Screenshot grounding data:
┄┄┄┄┄┄┄┄┄┄

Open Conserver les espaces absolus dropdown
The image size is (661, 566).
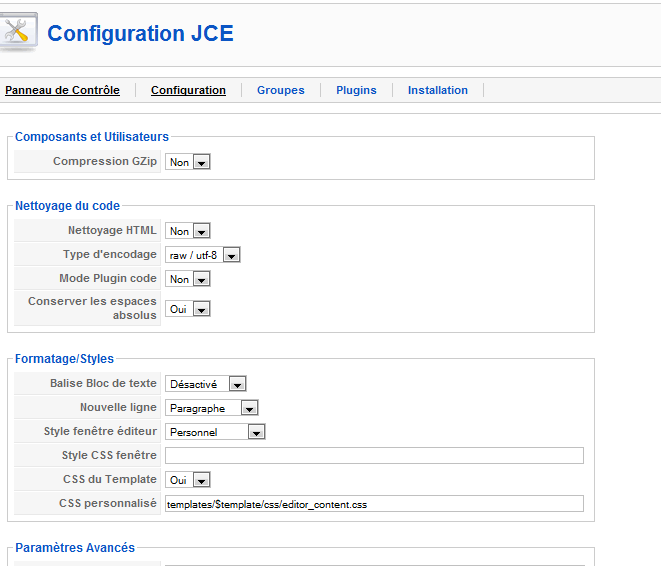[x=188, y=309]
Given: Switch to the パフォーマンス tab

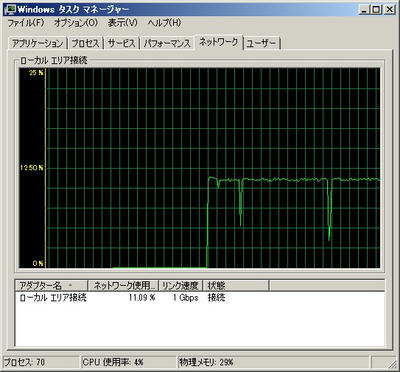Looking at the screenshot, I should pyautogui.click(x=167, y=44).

┄┄┄┄┄┄┄┄┄┄

WHAT THE TASK REQUIRES: The records above should be retyped in full and exactly; omit the pictures.

TASK OUTPUT:
Open Conserver les espaces absolus dropdown
The image size is (661, 566).
[x=188, y=309]
Given: Switch to the パフォーマンス tab

Looking at the screenshot, I should pyautogui.click(x=167, y=44).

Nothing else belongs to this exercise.